Lawmakers need to do more than just designate a data center as critical infrastructure.
“If policymakers move toward a standalone data center critical infrastructure sector, the focus should be on measurable assurance: knowing what technology is inside these environments, where it came from, how it was developed, whether it contains known vulnerabilities or exploitable weaknesses, and whether operators can produce defensible evidence of security and resilience,” suggested Wyckhouse. “We need to move beyond voluntary checklists and toward continuous, evidence-based assurance across the full supply chain.”
Risk Management
By contrast, John Carberry, solution sleuth at cybersecurity provider Xcape, Inc., took another approach to the matter, suggesting that “The move by Congress to designate data centers as a standalone critical infrastructure sector marks a long-overdue transition in federal risk management.”
He explained to ClearanceJobs how Internet-based services have evolved from business conveniences into safety-critical utilities.
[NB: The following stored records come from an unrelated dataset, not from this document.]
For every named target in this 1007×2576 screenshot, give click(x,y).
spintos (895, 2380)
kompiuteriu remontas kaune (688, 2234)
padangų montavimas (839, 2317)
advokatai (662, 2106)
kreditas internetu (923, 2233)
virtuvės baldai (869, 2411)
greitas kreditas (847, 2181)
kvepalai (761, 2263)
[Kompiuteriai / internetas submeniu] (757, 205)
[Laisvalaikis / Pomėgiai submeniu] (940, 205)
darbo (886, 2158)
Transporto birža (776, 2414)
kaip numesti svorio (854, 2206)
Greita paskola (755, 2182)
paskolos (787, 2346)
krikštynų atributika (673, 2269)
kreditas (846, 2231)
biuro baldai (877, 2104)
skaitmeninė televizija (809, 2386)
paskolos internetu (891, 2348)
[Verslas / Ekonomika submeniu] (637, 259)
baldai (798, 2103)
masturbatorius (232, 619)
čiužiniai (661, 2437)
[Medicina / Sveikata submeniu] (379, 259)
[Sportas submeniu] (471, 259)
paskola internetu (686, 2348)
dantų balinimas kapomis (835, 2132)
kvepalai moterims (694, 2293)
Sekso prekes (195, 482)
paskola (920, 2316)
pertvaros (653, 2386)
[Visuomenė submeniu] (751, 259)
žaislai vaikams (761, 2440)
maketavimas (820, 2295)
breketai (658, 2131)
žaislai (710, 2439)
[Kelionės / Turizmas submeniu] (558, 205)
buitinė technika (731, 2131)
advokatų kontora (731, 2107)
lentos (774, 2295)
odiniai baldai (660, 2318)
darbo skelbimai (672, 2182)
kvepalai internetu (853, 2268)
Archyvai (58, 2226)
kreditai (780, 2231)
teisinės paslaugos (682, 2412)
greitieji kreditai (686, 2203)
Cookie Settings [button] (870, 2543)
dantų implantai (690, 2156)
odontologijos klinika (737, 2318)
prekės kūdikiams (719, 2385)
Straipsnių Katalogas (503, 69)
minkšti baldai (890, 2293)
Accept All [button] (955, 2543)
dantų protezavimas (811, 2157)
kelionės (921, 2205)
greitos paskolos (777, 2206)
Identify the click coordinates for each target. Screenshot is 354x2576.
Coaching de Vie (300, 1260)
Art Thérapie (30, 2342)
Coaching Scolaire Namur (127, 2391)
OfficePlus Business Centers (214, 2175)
Yet, the current regulatory framework remains bifurcated between the IT and Communications sectors.
“This oversight gap is increasingly untenable given that three hyperscalers – AWS, Azure, and Google Cloud – now control 63% of the market,” said Carberry. “This concentration creates a systemic single point of failure where a coordinated cyber campaign or physical sabotage could trigger cascading collapses across healthcare, finance, and government operations.”
Instead, we need to shift data center availability from a localized operational concern to a prerequisite for national security and public safety.
“In 2026, treating data centers as ‘non-critical’ is like calling the power grid an optional hobby for people who enjoy light bulbs,” warned Crarberry.
“If the federal government moves to make this designation, they must follow up by leading a national effort with clear outcomes, action plans, and resource commitments from both the public and private sectors,” said McConnell. “Otherwise, this won’t lead to the strengthened security and resilience that we need.”